* **Stated problem 1**: Reproduce the poodle breeder thread between "Does anyone have" and "with closest first.", inclusive, substituting "Memphis" for "Nashville".
* **Stated problem 2**: List every distinct username that posts in the poodle breeder thread.

* **Text excerpt**:
----------------

# Boshi and Pinafore



## kcp1227 (Jan 25, 2013)

Does anyone have experience with either of these breeders? I'm not incredibly far from Nashville and have family in Florida near Boshi, so I could potentially visit both, but if anyone has input before I do, that would be great. 

Boshi Standard Poodles Palatka Florida USA

Standard Poodles By Pinafore


----------



## petitpie (Nov 16, 2011)

Both worth looking into: start with closest first.


----------



## brownlikewoah (May 3, 2012)

my girl is not directly from Pinafore, but has a lot of pinafore in her lines. Where are you located? Marquis diamonds has a lot of pinafore dogs and they are in california, may be worth looking into


----------



## kcp1227 (Jan 25, 2013)

I'm in Tennessee. I'm not opposed to looking on the west coast since I've got quite a bit of time to plan, I just wanted to see what my area had to offer.


----------



## petitpie (Nov 16, 2011)

Pinafore has been breeding a long time and is well respected in the poodle world.


----------



## brownlikewoah (May 3, 2012)

what sort of qualities are you looking for in a dog? Are you looking to show or compete in any way? Certain color? Is tail docking an issue? We may be able to help point you in the right direction


----------



## kcp1227 (Jan 25, 2013)

I know I'm probably starting this search a little early. It'll probably be 2 years before I'm able to bring a poodle home. I want my children to be a little older so they can be actively involved, and also so I can focus more on training and socializing the puppy as opposed to potty training my children  I also want to have the chance to "follow" and get to know the breeder.

----------------

* **Raw data**:
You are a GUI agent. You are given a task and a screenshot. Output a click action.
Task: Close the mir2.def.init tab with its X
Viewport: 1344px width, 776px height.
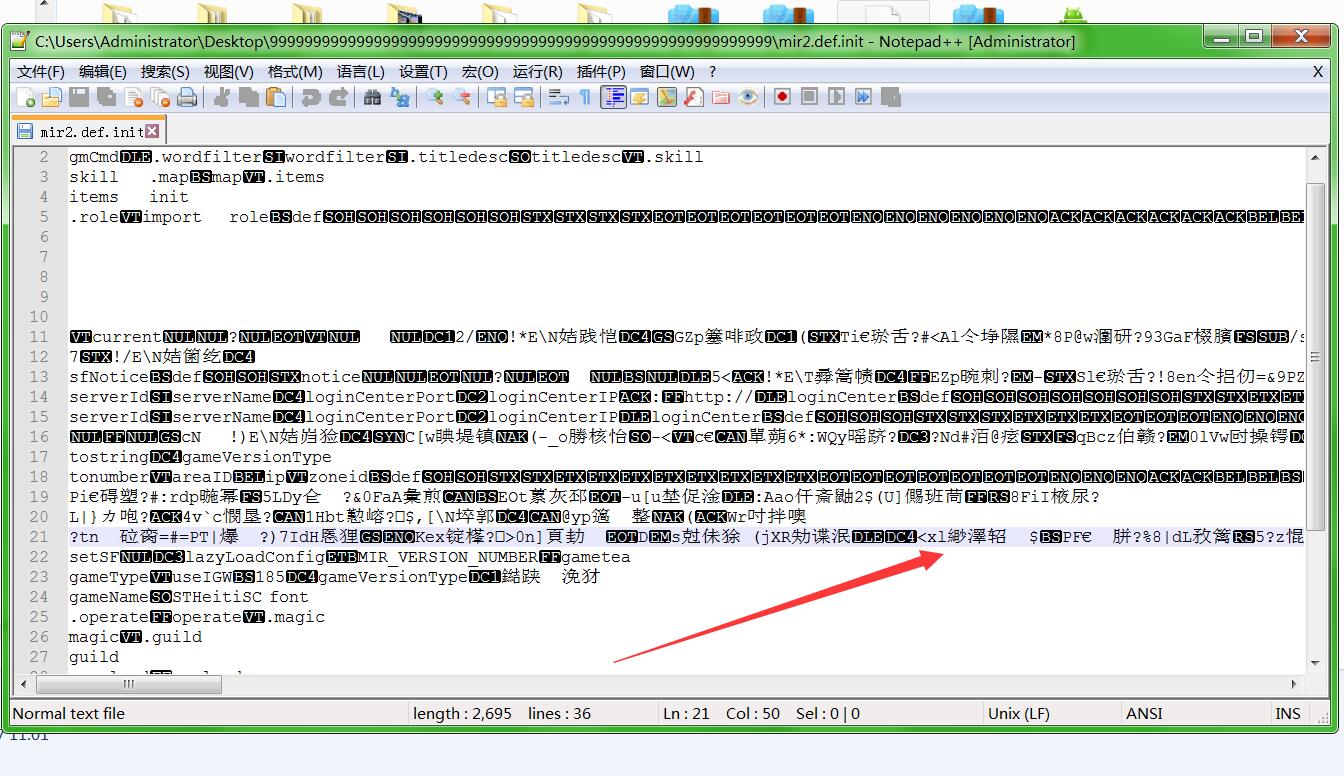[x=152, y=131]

----------------

* **Full response 1**:
Does anyone have experience with either of these breeders? I'm not incredibly far from Memphis and have family in Florida near Boshi, so I could potentially visit both, but if anyone has input before I do, that would be great. 

Boshi Standard Poodles Palatka Florida USA

Standard Poodles By Pinafore


----------



## petitpie (Nov 16, 2011)

Both worth looking into: start with closest first.

* **Full response 2**:
kcp1227
petitpie
brownlikewoah